By James Owen, Published: March 31 2006 15:03, However hard you squint into the sun as it sets red over the Corniche, Beirut nowadays does not much resemble the

Yet something has endured and it is well worth seeking out. Nothing evokes the true spirit of a country more than its food and that of Lebanon is among the world’s most uplifting. Generations of students might disagree but there is far more to Middle Eastern cuisine than kebabs and connoisseurs acknowledge that of the Levant to be the region’s finest.

This place has always been a crossroads between the sea and the mountains, subject to the influence of wandering Phoenicians, warlike Arabs, invading Franks and, above all, imperious Ottomans, that dynasty whose tastes still feed the eastern Mediterranean: moussaka, that most characteristically Greek of dishes, is in fact an Arabic word that means “warmed up”.

One of the curiosities of Lebanese cooking is that the star of the meal is not the main course but the starters, the elaborate banquet of mezzes by which every Levantine mother-in-law still judges the skills of her son’s bride. Again, there are far more of these than the staples known to western supermarkets, the hummuses and baba ganoushes. Sumac and orange blossom, mallow leaves and cinnamon are flavours once familiar in Europe, but now they provide an entrée to a more exotic culture.

I tried a few at a table on the pavement outside Karam, a smart but unflashy restaurant on the edge of the CBD. Soon the table was spread with a spring meadow of colour, presentation being considered a vital part of a dish’s allure. To the cool green of mint was alloyed the scarlet of paprika, all framed by the polished ivory of bowls of yoghurt and stacks of warm bread. Tahini, aubergines and olives jostled for space, elbowed aside by chicken livers and a dish of tangy Lebanese Roquefort mixed with tomatoes.

The emperor of this menu is tabbouleh, a salad whose key ingredients are diced parsley and dried cracked wheat, although their mere description hardly prepares one for the explosion of freshness that fizzes across your tongue. An important rule, my waiter told me, is not to sully the flavours by eating it with a fork or a scoop of bread, but to use instead a crisp lettuce leaf as a kind of ladle. He might have added that you should also pace yourself and remember that this is just the first course.

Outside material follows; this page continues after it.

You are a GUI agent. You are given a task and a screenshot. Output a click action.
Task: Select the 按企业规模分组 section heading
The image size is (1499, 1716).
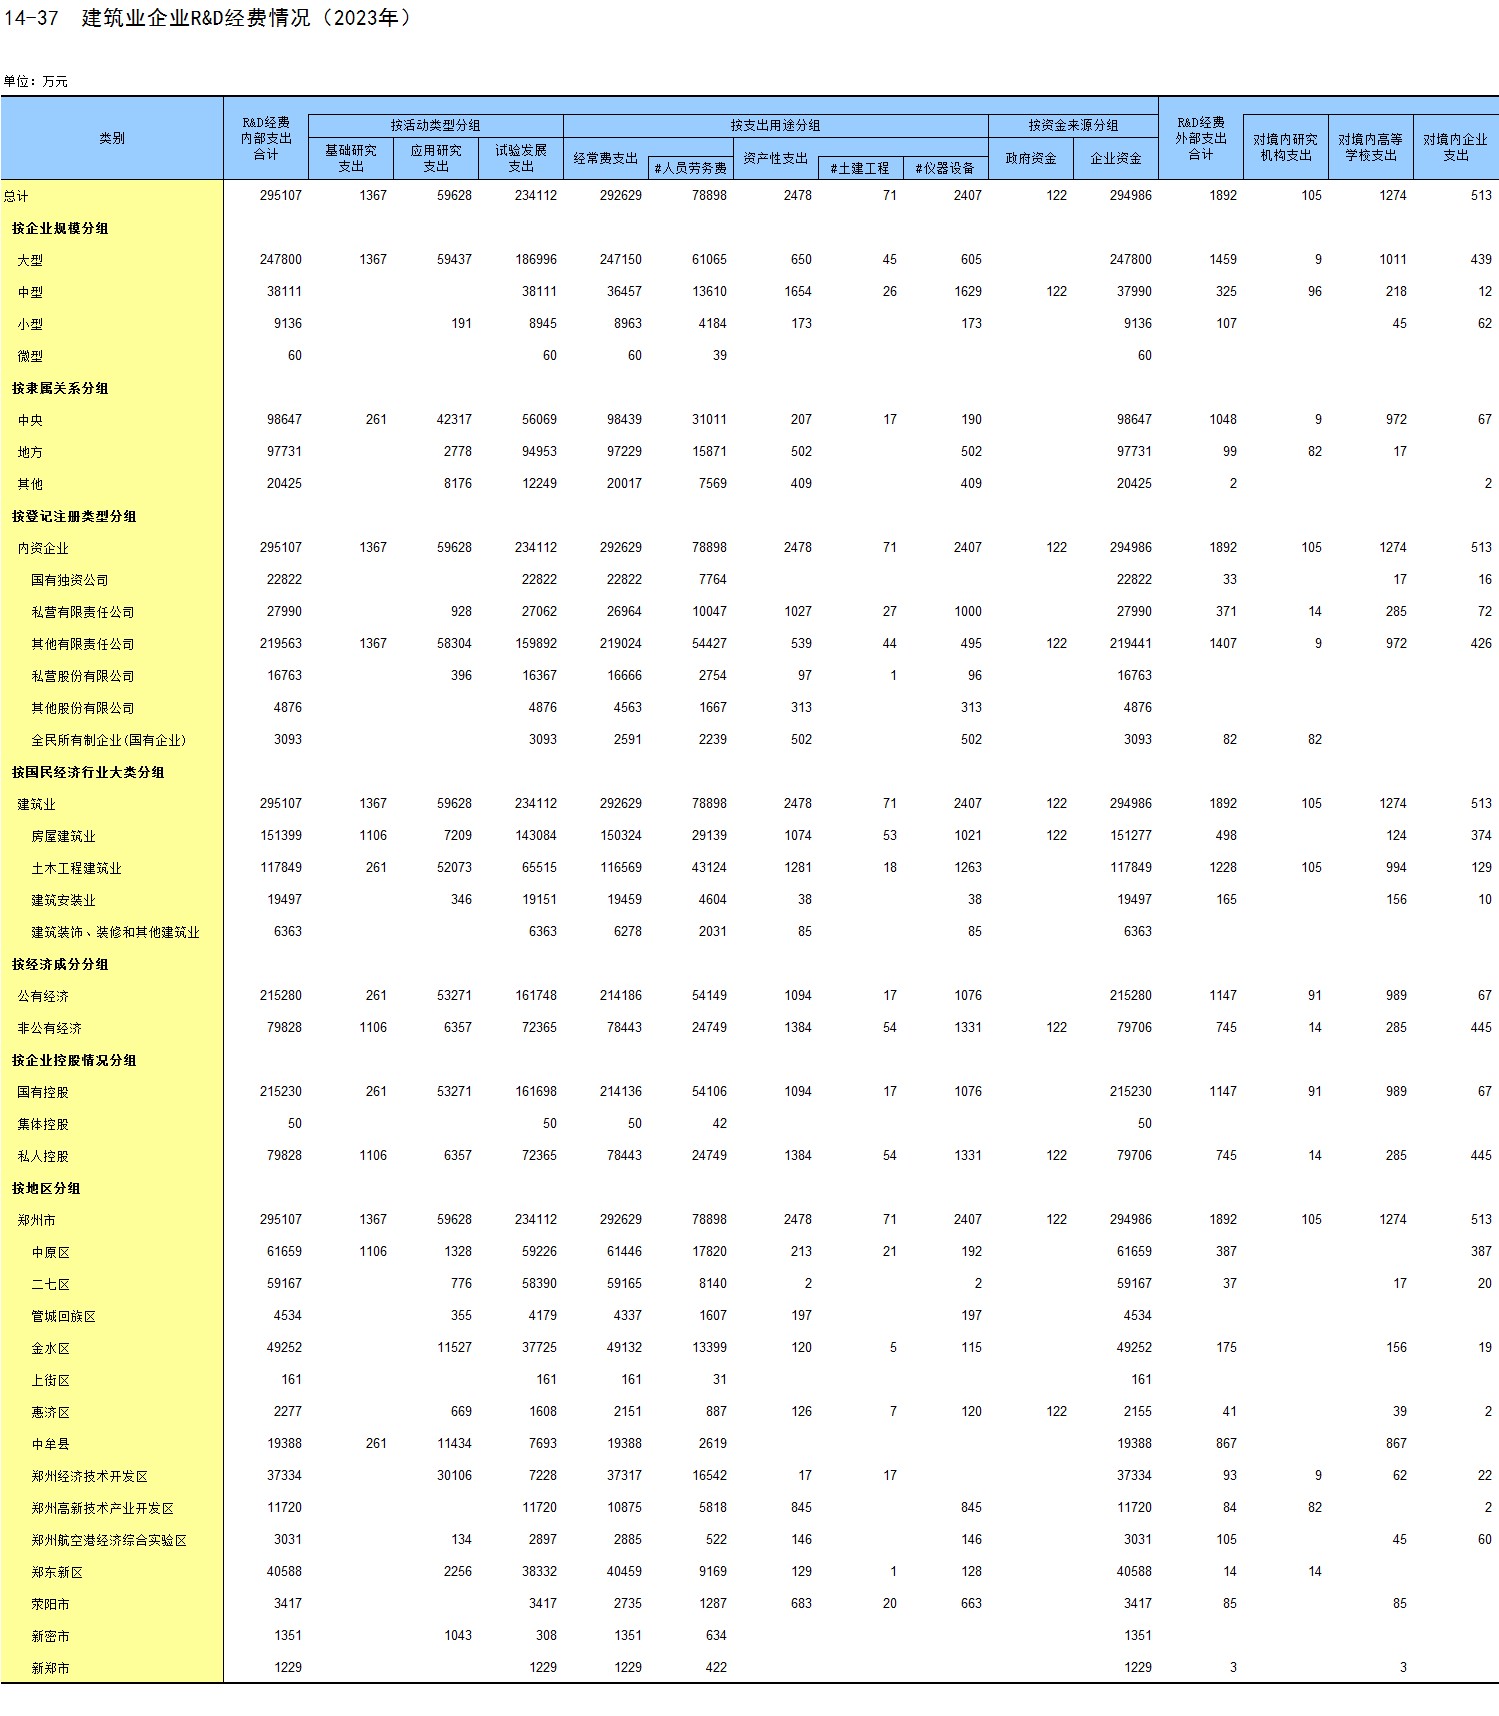tap(60, 228)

The 10-minute drive over to Achrafiye, historically the city’s most refined quarter, acts as a rapid tour of Beirut’s past and present. To the urban symphony of squawking car-horns that is the background music of the Middle East, you race past shiny new hotels, spot-lit old churches, reminders of the civil war and the tombs of former premier Rafiq Hariri and others killed with him, murdered by a car bomb in February last year. Everyone is in a hurry.

The top-floor bar of the Albergo hotel offers a change of pace, where one can lounge comfortably on a sofa and look over the city while enjoying a drink. The fashionable décor seems to have strayed in from the backlot of a Marlene Dietrich film but its sense of theatre puts one in the mood for a couple of dishes just up the street at one of Beirut’s most atmospheric restaurants.

Al Mijana is set in a splendidly restored townhouse and its walled garden and its set menu offers one of the country’s specialities, kibbeh, a pulverised combination of lamb and onion rolled into moist torpedo-shaped rissoles. It is also where I was introduced to Lebanon’s lethal national drink, arak – lion’s milk.

Like its kin ouzo and raki, this is an aniseed-based brandy and at 30° proof it can cloud the head as rapidly as it does water once the two are mingled. The Lebanese, who sip it continuously through meals, say it is vital to give the two elements time to mix properly. I suspect that the secret to surviving it is to keep cutting it with ice, as they do. A post-dinner cup of dark, cardamom-spiced coffee, also works wonders.

The Lebanese table offers almost every variety of fruit in season, from pomegranates to figs to jujubes, while labneh, or yoghurt, is both a dish and a language lesson in one: its name derives from the Semitic word for “white”, and the country’s snow-capped mountains are the reason it bears the name it does. I, however, fancied a stickier treat and walked up through the CBD’s pedestrianised streets to perhaps its best-known patisserie Rafaat Hallab.

Purists will tell you that Tripoli, further along the coast, is the real home of Lebanese sweets, but this is a branch of one of that city’s most respected confectioners and the staff proudly talked me through their range.

Its elaborate forms and subtle combinations extend far beyond mere baklava, incorporating almonds, pistachios, pine nuts, syrup and even sweet cheese to make slabs of Taj el Malikor (“Throne of the King”) and my favourite, nammoura, fashioned from rose water and ground coconut. Beirut may yet become just another rich man’s playground but as I wandered off into the night, teeth sunk deep into sugar, I knew that some of the good things in life would always be within reach of even my budget.